PROMPT
Write out each of the lines below word for word, keeping their original order.

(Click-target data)
* * *

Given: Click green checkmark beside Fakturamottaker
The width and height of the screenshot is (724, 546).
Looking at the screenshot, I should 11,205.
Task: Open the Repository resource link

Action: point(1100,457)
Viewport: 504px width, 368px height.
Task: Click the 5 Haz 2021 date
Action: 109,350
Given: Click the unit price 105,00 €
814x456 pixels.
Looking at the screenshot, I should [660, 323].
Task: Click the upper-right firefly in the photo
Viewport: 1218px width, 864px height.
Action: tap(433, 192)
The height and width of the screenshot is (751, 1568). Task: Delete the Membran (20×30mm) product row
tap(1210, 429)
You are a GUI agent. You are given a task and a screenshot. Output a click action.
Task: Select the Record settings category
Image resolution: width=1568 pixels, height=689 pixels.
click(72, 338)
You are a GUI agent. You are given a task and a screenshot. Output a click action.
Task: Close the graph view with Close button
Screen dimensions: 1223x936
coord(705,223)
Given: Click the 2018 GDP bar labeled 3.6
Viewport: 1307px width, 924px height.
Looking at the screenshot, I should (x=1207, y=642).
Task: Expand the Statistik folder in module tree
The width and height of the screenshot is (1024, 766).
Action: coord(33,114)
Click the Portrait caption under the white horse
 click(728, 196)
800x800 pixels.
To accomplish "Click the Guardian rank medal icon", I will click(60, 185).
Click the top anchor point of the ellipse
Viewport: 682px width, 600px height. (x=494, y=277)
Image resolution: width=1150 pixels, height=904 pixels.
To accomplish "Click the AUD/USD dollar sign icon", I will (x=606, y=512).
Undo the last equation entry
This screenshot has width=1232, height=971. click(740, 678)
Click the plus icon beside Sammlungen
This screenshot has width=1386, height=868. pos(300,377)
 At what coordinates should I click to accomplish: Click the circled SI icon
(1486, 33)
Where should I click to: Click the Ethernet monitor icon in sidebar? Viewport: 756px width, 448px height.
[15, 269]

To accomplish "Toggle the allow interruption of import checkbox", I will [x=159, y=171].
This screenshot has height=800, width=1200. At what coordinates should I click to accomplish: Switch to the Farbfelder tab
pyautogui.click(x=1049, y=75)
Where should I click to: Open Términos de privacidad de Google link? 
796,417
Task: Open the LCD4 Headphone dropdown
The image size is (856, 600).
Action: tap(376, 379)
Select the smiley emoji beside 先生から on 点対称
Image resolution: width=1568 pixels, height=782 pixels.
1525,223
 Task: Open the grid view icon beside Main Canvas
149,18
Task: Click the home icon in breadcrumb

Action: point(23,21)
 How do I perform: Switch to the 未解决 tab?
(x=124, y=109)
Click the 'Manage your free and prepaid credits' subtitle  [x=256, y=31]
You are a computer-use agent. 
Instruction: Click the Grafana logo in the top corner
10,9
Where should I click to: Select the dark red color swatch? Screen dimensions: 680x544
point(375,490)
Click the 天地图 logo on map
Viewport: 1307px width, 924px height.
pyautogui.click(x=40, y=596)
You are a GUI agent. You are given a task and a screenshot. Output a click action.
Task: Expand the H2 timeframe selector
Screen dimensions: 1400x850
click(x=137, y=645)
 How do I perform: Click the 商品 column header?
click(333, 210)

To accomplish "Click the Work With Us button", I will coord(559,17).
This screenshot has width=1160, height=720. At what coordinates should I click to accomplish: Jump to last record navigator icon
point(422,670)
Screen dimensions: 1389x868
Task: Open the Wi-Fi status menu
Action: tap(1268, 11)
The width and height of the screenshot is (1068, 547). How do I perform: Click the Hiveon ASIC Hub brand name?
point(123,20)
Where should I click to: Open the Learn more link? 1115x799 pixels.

* * *

COMPLETED EXERCISE
Given: Click green checkmark beside Fakturamottaker
The width and height of the screenshot is (724, 546).
Looking at the screenshot, I should 11,205.
Task: Open the Repository resource link

Action: point(1100,457)
Viewport: 504px width, 368px height.
Task: Click the 5 Haz 2021 date
Action: 109,350
Given: Click the unit price 105,00 €
814x456 pixels.
Looking at the screenshot, I should [660, 323].
Task: Click the upper-right firefly in the photo
Viewport: 1218px width, 864px height.
Action: tap(433, 192)
The height and width of the screenshot is (751, 1568). Task: Delete the Membran (20×30mm) product row
tap(1210, 429)
You are a GUI agent. You are given a task and a screenshot. Output a click action.
Task: Select the Record settings category
Image resolution: width=1568 pixels, height=689 pixels.
click(72, 338)
You are a GUI agent. You are given a task and a screenshot. Output a click action.
Task: Close the graph view with Close button
Screen dimensions: 1223x936
coord(705,223)
Given: Click the 2018 GDP bar labeled 3.6
Viewport: 1307px width, 924px height.
Looking at the screenshot, I should (x=1207, y=642).
Task: Expand the Statistik folder in module tree
The width and height of the screenshot is (1024, 766).
Action: coord(33,114)
Click the Portrait caption under the white horse
 click(728, 196)
800x800 pixels.
To accomplish "Click the Guardian rank medal icon", I will click(60, 185).
Click the top anchor point of the ellipse
Viewport: 682px width, 600px height. (x=494, y=277)
Image resolution: width=1150 pixels, height=904 pixels.
To accomplish "Click the AUD/USD dollar sign icon", I will (x=606, y=512).
Undo the last equation entry
This screenshot has width=1232, height=971. click(740, 678)
Click the plus icon beside Sammlungen
This screenshot has width=1386, height=868. pos(300,377)
 At what coordinates should I click to accomplish: Click the circled SI icon
(1486, 33)
Where should I click to: Click the Ethernet monitor icon in sidebar? Viewport: 756px width, 448px height.
[15, 269]

To accomplish "Toggle the allow interruption of import checkbox", I will [x=159, y=171].
This screenshot has height=800, width=1200. At what coordinates should I click to accomplish: Switch to the Farbfelder tab
pyautogui.click(x=1049, y=75)
Where should I click to: Open Términos de privacidad de Google link? 
796,417
Task: Open the LCD4 Headphone dropdown
The image size is (856, 600).
Action: tap(376, 379)
Select the smiley emoji beside 先生から on 点対称
Image resolution: width=1568 pixels, height=782 pixels.
1525,223
 Task: Open the grid view icon beside Main Canvas
149,18
Task: Click the home icon in breadcrumb

Action: point(23,21)
 How do I perform: Switch to the 未解决 tab?
(x=124, y=109)
Click the 'Manage your free and prepaid credits' subtitle  [x=256, y=31]
You are a computer-use agent. 
Instruction: Click the Grafana logo in the top corner
10,9
Where should I click to: Select the dark red color swatch? Screen dimensions: 680x544
point(375,490)
Click the 天地图 logo on map
Viewport: 1307px width, 924px height.
pyautogui.click(x=40, y=596)
You are a GUI agent. You are given a task and a screenshot. Output a click action.
Task: Expand the H2 timeframe selector
Screen dimensions: 1400x850
click(x=137, y=645)
 How do I perform: Click the 商品 column header?
click(333, 210)

To accomplish "Click the Work With Us button", I will coord(559,17).
This screenshot has width=1160, height=720. At what coordinates should I click to accomplish: Jump to last record navigator icon
point(422,670)
Screen dimensions: 1389x868
Task: Open the Wi-Fi status menu
Action: tap(1268, 11)
The width and height of the screenshot is (1068, 547). How do I perform: Click the Hiveon ASIC Hub brand name?
point(123,20)
Where should I click to: Open the Learn more link? 1115x799 pixels.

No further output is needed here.